M. Malcolmson a mentionné qu’il est important que les entreprises qui créent des réseaux restent motivées à investir dans leurs propres réseaux, sinon elles se concentreront elles aussi sur la revente. Il a confirmé que Bell avait déjà commencé à modifier son approche en prévision des orientations du CRTC.

« Nous avons en fait commencé à revendre l’accès à internet sur les réseaux câblés sous la marque Bell dans le cadre de notre réseau existant », a-t-il déclaré.

« Bien que nous n’en soyons qu’aux premières étapes pour l’instant, nous sommes prêts à réduire davantage le déploiement (de la fibre optique) et à passer à contrecœur à la revente de câbles et de fibres Telus si les conditions réglementaires l’exigent. »

Telus attend le verdict

Nous en sommes maintenant à mi-chemin dans les audiences qui se tiennent cette semaine devant le CRTC sur cet enjeu. Au total, plus de 20 groupes doivent défiler devant les commissaires.

Comparaissant plus tôt mercredi, Telus a indiqué qu’elle ne décidera pas si elle doit ajuster ses plans de dépenses de réseau avant que le régulateur fédéral rende sa décision.

Contrairement à Bell, l’entreprise n’a pas réduit ses investissements dans son réseau à la suite de la décision provisoire rendue en novembre.

« La mise en place des tarifs de gros définitifs déterminera en fin de compte la manière dont nous investirons notre argent », a précisé le vice-président principal et contrôleur d’entreprise de Telus, Matthew Murray.

La présidente de Telus Solutions consommateurs, Zainul Mawji, a ajouté que la mise en place d’un cadre de services d’accès haute vitesse de gros qui serait sans restriction serait un résultat « très brutal » qui dissuaderait les grandes entreprises d’étendre leur réseau dans de nouvelles régions.

« Peut-être pas tout de suite, mais au fil du temps, c’est certain que les opérateurs qui sont là depuis longtemps réduiraient, diversifieraient leurs investissements et commenceraient à exploiter les réseaux des uns et des autres », a-t-elle avancé.

« Les régions éloignées seraient les plus touchées.
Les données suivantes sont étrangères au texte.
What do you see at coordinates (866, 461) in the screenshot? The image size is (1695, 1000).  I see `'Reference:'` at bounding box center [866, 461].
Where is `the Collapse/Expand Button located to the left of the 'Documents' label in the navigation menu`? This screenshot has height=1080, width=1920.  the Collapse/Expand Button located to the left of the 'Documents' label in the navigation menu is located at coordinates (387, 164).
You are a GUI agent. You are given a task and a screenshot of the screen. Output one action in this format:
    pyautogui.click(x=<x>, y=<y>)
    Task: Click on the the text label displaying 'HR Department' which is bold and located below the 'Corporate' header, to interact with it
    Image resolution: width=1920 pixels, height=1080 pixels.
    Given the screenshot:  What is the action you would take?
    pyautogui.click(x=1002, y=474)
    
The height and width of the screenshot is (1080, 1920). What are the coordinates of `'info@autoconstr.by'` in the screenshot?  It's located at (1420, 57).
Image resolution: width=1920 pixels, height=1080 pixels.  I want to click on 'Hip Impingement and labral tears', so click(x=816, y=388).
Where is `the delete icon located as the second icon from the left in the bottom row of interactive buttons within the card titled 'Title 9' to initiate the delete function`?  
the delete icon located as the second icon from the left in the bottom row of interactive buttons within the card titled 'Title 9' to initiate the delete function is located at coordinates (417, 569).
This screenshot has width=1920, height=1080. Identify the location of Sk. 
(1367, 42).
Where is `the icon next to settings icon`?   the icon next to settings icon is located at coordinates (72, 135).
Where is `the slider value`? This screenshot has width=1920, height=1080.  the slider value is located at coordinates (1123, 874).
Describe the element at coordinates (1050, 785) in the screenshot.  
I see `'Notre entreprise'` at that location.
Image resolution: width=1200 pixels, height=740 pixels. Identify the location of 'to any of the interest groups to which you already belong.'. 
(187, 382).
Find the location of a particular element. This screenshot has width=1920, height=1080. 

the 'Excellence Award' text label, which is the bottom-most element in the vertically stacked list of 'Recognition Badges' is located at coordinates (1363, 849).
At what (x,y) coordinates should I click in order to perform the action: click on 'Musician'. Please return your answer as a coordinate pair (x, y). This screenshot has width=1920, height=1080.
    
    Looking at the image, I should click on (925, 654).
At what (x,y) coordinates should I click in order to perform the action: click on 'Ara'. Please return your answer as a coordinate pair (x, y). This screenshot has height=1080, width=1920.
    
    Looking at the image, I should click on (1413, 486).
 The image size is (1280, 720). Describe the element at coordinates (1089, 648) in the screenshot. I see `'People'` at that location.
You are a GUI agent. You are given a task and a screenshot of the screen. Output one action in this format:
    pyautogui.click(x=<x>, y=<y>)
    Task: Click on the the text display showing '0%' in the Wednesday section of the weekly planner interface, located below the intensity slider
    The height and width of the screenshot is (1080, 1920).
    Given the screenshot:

Nous disposons au Canada d’une des meilleures couvertures en matière d’accès à la fois par fibre optique et sans fil dans une vaste partie du pays. Il reste des endroits auxquels il faut donner accès, mais cela coûte cher. »

Telus a presque terminé la construction de son réseau de fibre optique au Québec, mais elle a encore beaucoup de travail à faire en Alberta et en Colombie-Britannique.

« Nous aimerions continuer à le faire et terminer de brancher ces communautés, mais cela nécessite de garantir que nous disposons d’un cadre, et si nécessaire de tarifs, qui nous permettraient de récupérer ces coûts et d’obtenir un retour sur investissement », a souligné M. Murray.